1:many — one folder fans out to many tags. post-coordination is the canonical case (one folder produces N independent tags). Lossy in the inverse direction (multiple tags don’t pick a unique folder).

cardinality and bijective are not redundant. bijective is the booleanized round-trip claim; cardinality describes the shape from one side. A rule can be 1:1 cardinality but not bijective (if the transform pipeline is irreversible for some inputs); the typical case is they agree.

Collision is a different problem from lossy

This trips people up. They look the same on the surface — “two distinct things look the same” — but they happen at different stages of the pipeline.

	Collision	Lossy
Where it happens	match step	recoordinate step
What’s wrong	the rule’s pattern is too permissive	the rule’s transfer op is many-to-one by design
Direction	forward (the wrong rule fires)	inverse (the right rule fires, but the inverse can’t reconstruct)
Fix	tighter pattern, more specific anchor	accept it, or pick a different op if you wanted bijection

Collision example:

Rule pattern: ^Projects/(.+)$  (any-segment style — too permissive)
folder 1: Entity/Cybersader/Projects/auth/notes.md  → matches → #projects/auth
folder 2: Entity/Bob/Projects/auth/notes.md         → matches → #projects/auth  ← same tag, different intended scope

The two folders genuinely should be in different scopes (Cybersader’s projects ≠ Bob’s projects), but the rule’s pattern doesn’t capture the parent context. The forward direction fired the wrong rule on one of them — both inputs accidentally produce the same output. Collision = pattern over-match. The fix is a more specific pattern (^Entity/(?<owner>[^/]+)/Projects/(?<rest>.+)$) or scoping the anchor more narrowly.

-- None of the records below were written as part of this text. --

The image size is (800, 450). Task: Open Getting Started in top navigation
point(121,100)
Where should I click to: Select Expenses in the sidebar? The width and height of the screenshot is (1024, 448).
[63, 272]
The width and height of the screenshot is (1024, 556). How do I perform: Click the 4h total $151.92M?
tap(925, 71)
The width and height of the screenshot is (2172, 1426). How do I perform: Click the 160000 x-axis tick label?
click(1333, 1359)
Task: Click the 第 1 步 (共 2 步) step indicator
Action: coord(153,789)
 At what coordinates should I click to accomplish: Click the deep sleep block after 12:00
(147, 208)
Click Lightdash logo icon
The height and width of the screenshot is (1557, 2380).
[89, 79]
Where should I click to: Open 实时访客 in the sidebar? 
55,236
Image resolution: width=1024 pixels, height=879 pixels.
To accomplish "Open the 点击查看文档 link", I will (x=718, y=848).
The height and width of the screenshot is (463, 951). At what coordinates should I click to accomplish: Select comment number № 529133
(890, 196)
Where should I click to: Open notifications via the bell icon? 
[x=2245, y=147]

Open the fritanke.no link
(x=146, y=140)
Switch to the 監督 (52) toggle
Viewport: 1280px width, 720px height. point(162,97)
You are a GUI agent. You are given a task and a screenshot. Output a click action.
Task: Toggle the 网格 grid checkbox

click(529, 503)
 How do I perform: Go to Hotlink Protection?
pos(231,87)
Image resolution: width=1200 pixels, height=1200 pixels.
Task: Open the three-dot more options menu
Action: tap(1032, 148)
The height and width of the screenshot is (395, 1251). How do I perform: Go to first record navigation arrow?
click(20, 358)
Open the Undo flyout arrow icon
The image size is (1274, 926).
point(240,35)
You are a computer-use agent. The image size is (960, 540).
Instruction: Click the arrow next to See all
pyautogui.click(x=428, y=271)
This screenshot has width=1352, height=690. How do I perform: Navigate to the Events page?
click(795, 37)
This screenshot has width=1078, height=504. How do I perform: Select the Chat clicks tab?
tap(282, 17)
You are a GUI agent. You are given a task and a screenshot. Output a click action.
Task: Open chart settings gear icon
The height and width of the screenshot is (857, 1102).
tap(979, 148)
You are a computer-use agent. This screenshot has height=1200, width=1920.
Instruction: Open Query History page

Lossy example (same setup, different problem):

Rule transfer: marker-only with marker "inbox"
folder 1: Capture/Inbox/scratch.md        → #-inbox  (this is correct; the rule fires correctly)
folder 2: Capture/Inbox/2026/Q2/notes.md  → #-inbox  (also correct)

inverse: #-inbox → Capture/Inbox/   ← can't tell which file's inbox path produced the tag

The pattern fires on the right files. The transfer op (by design) collapses everything beneath Capture/Inbox to one tag. The inverse direction can’t reconstruct the specific path because the forward direction was many-to-one. Lossy ≠ wrong; lossy = the intended behavior was many-to-one and the inverse is structurally limited.

The two failure modes can co-occur — a rule can have an over-permissive pattern and a lossy transfer op — but they’re independent dimensions. Fixing one doesn’t fix the other.

Why “bijection visibility” matters more than “always bijective”

You can read this whole page two ways:

“We should only ship rules that are bijective.” This is wrong. Marker-only, promotion-to-root, post-coordination — all lossy by design — are useful rules. The library-science vocabulary for why you’d want each one is in Transfer operations. Forcing bijection just disallows useful rules.
“We should make per-rule bijection visible at authoring time.” This is right. The user picks the rule and the tradeoff; the system’s job is to make the tradeoff legible — “this rule will not round-trip from tag back to folder; here’s what survives the inverse.” That’s what the typed-spec does today via cardinality + bijective metadata, and what path templates would do more directly via slot-overlap visibility.

The abstraction question explored in the research log entries is not “how do we force determinism.” It’s “how do we make per-rule determinism status visible at authoring time so the user authors with full information.” Bare regex hides this; path templates expose it. Both can be valid in a hybrid system; the system’s job is to be honest about which is which.